De Algemeen directeur van de Stichting Meer met Minder heeft in het kader van de totstandkoming en voorbereiding van de uiterlijk 30 september 2010 vast te stellen prestatieovereenkomst ingestemd met het mandaat ex. 10:4 lid 1 van de Algemene wet bestuursrecht.

 

Besluiten: vast te stellen het onderstaande mandaatbesluit.  

 Paragraaf 1. Algemeen

Artikel 1. 

  • 1 De Algemeen Directeur Meer Met Minder of de door het bestuur van de stichting Meer Met Minder aangewezen plaatsvervanger indien de Algemeen Directeur om welke reden dan ook niet operationeel in functie is, of kan zijn, is gemachtigd om namens Gedeputeerde Staten te beslissen en stukken te ondertekenen betreffende de beantwoording van aan Gedeputeerde Staten gerichte individuele brieven en mondelinge verzoeken, die betrekking hebben op de in artikel 2 onderdeel a. genoemde regeling, voor zover het antwoord zich beperkt tot een beschrijving van de geldende weten regelgeving c.q. van het vigerende beleid, althans niet van zodanige beleidsmatige, politieke of financiële betekenis is, of anderszins vanwege zijn aard of inhoud zodanig is, dat deze door Gedeputeerde Staten dienen te worden afgedaan.

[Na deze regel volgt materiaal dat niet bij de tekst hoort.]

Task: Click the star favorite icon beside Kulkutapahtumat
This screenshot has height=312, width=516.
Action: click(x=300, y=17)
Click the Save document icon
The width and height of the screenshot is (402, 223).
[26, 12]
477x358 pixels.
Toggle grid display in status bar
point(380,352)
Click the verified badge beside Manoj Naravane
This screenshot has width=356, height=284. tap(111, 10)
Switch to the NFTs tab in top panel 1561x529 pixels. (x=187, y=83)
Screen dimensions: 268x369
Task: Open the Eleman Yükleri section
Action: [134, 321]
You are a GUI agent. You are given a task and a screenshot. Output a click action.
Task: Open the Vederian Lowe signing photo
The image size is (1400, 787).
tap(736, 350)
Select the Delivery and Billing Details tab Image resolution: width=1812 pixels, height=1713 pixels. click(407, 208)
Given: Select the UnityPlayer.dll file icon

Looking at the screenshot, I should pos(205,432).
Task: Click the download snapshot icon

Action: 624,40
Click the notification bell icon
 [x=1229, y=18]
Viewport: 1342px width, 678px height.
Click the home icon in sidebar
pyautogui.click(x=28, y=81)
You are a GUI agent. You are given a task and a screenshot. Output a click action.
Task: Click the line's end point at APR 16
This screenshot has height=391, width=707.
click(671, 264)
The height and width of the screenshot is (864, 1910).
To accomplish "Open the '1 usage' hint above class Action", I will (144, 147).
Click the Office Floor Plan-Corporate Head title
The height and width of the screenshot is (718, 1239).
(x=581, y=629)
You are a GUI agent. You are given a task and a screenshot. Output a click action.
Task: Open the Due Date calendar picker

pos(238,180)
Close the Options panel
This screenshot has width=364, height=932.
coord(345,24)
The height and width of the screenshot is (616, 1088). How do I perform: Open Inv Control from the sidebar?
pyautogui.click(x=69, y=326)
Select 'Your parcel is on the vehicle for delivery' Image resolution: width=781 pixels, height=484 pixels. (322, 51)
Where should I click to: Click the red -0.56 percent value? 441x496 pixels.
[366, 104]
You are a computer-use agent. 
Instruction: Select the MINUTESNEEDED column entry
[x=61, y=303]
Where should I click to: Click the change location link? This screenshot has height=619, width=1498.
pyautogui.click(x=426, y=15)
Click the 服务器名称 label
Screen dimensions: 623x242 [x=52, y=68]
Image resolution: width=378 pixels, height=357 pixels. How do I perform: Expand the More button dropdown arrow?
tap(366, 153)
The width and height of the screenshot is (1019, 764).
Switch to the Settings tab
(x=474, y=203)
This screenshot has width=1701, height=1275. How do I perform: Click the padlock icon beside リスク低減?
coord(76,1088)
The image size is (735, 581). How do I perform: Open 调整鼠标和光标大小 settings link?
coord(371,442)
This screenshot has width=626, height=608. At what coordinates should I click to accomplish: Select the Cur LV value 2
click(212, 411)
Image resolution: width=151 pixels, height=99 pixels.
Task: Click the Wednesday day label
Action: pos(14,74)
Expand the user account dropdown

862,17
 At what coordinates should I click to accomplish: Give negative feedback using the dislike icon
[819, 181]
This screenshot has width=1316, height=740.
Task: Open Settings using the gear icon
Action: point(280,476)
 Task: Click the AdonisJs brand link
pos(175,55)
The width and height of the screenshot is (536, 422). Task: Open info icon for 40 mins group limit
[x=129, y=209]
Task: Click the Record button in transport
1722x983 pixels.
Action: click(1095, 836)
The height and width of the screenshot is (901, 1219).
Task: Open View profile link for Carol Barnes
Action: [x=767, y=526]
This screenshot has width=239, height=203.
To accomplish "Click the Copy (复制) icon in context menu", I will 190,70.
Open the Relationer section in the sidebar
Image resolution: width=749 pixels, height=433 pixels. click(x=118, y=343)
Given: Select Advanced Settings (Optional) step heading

  • 2 De Algemeen Directeur Meer Met Minder of de door het bestuur van de stichting Meer Met Minder aangewezen plaatsvervanger indien de Algemeen Directeur om welke reden dan ook niet operationeel in functie is, of kan zijn, is gemachtigd om namens Gedeputeerde Staten te beslissen en stukken te ondertekenen betreffende:

    • a.

      besluiten op grond van de Wet openbaarheid van bestuur, voor zover die betrekking hebben op de in artikel 2 onderdeel a. genoemde regeling. Verzoeken op grond van deze wet worden na ontvangst zo spoedig mogelijk gemeld aan de contactpersoon van de provincie Utrecht;

    • b.

      besluiten op grond van de Wet bescherming persoonsgegevens als bedoeld in de artikelen 30, derde lid, 35, 36 en 38, tweede lid, 40 of 41 van die Wet, voor zover die betrekking hebben op de in artikel 2 onderdelen a. tot en met c. genoemde regelingen. Besluiten op grond van deze wet worden zo spoedig mogelijk gemeld aan de contactpersoon van de provincie Utrecht. 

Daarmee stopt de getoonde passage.